--- Input records ---
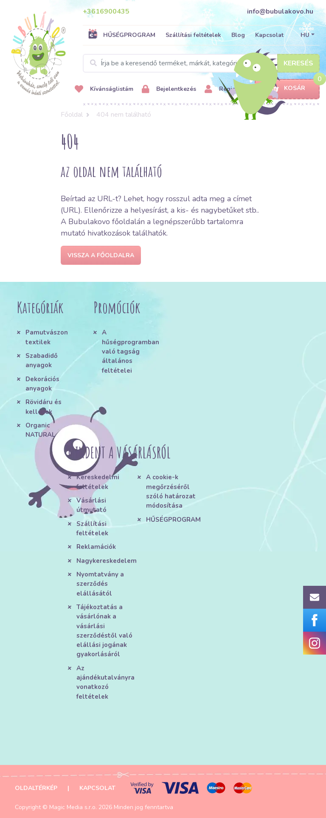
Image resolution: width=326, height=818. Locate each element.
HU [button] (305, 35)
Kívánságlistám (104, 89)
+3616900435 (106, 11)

...

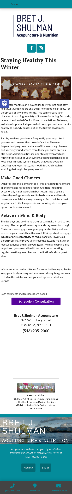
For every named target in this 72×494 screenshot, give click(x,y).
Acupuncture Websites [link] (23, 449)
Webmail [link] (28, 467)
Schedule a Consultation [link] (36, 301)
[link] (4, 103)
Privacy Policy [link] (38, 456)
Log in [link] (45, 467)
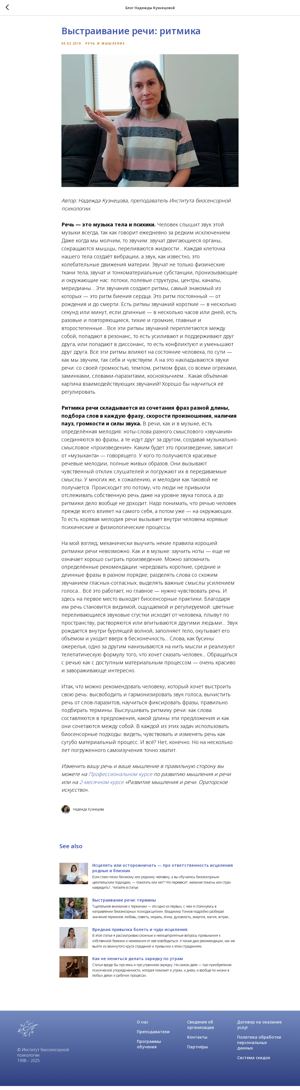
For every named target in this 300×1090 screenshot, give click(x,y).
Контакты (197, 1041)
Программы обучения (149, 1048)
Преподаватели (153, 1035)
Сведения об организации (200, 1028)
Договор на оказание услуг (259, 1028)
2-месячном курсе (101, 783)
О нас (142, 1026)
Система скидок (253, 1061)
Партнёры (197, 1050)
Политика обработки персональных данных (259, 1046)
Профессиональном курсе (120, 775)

---

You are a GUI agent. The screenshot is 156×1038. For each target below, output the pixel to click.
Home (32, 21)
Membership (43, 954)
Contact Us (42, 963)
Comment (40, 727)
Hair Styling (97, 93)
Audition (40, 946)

--- What needs to be done ---
Arrange the rows from the line containing "Log in [link] (45, 467)" through the line containing "Профессиональном курсе (120, 775)", inclusive, as a numbered list with blank lines omitted. Leave the pictures out of your list.

--- Response to this task ---
1. Log in [link] (45, 467)
2. For every named target in this 300×1090 screenshot, give click(x,y).
3. Контакты (197, 1041)
4. Программы обучения (149, 1048)
5. Преподаватели (153, 1035)
6. Сведения об организации (200, 1028)
7. Договор на оказание услуг (259, 1028)
8. 2-месячном курсе (101, 783)
9. О нас (142, 1026)
10. Система скидок (253, 1061)
11. Партнёры (197, 1050)
12. Политика обработки персональных данных (259, 1046)
13. Профессиональном курсе (120, 775)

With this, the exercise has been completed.